Wymaganie A -
Jak w poniższym fragmencie strony nazywa się automat, w którym uruchamiały się kopie świadomości istot zmarłych?
Wymaganie B -
Przepisz bez zmian tekst z poniższego fragmentu strony, zaczynając od słów "A ja widzę sprzeczność, ale" i ciągnąc aż do słów "naturalnie przed śmiercią.".

A ja widzę sprzeczność, ale niech i inni się wypowiedzą
Kopie świadomości istot zmarłych uruchamiały się i w Uniwersalnym Automacie Naprawczym Terminusie i w duszy nieśmiertelnej żony naukowca wynalazcy i wreszcie jako tak zwane " czyste monady Leibniza" u "boga"- którym, pod którym i nad którym, sami też ponoć jesteśmy.
A Bóg jeden wie KTO to był, bo na pewno nie ich TO SAMO istnienie, które byłoby naturalnie przed śmiercią.
Bez przesądów- to po prostu drugi niezależny równoprawny z nami byt.

Dane celów kliknięć:
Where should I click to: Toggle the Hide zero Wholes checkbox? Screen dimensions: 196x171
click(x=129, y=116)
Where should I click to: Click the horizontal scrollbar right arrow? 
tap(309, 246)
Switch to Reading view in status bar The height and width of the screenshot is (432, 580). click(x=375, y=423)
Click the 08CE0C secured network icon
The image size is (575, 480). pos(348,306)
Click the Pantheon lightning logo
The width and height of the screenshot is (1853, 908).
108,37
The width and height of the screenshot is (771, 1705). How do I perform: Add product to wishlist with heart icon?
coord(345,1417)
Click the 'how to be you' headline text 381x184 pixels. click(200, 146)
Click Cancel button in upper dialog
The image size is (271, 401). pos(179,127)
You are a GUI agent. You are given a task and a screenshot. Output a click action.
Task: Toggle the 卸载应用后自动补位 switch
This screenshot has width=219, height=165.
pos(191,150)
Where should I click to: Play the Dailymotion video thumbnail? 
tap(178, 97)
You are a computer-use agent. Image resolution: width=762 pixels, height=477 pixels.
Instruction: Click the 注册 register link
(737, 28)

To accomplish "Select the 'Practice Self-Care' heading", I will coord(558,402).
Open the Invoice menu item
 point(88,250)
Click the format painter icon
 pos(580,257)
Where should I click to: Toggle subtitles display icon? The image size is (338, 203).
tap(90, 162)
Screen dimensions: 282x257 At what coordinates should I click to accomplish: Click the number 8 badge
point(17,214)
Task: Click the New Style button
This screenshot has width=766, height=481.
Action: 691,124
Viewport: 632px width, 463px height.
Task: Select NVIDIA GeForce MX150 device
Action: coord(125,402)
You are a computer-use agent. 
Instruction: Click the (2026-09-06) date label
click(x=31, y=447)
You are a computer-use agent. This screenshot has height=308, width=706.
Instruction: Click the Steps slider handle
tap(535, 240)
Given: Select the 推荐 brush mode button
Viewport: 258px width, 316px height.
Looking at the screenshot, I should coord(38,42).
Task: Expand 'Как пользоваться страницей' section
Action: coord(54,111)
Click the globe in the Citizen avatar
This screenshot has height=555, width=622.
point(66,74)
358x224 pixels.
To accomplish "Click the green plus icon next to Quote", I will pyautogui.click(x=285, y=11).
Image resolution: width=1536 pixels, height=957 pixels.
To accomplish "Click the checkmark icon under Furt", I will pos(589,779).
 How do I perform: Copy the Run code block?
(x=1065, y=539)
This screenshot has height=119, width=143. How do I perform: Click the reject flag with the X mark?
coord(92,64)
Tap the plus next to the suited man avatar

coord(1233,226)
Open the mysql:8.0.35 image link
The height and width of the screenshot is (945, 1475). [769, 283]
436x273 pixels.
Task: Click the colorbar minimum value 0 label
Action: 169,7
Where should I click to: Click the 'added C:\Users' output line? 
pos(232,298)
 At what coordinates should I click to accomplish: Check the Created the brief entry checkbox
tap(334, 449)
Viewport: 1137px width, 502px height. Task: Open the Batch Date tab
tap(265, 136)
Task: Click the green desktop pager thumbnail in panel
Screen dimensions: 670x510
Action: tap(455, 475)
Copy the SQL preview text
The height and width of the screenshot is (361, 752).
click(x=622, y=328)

Pełna odpowiedź A -
Uniwersalny Automat Naprawczy Terminus.

Pełna odpowiedź B -
A ja widzę sprzeczność, ale niech i inni się wypowiedzą
Kopie świadomości istot zmarłych uruchamiały się i w Uniwersalnym Automacie Naprawczym Terminusie i w duszy nieśmiertelnej żony naukowca wynalazcy i wreszcie jako tak zwane " czyste monady Leibniza" u "boga"- którym, pod którym i nad którym, sami też ponoć jesteśmy.
A Bóg jeden wie KTO to był, bo na pewno nie ich TO SAMO istnienie, które byłoby naturalnie przed śmiercią.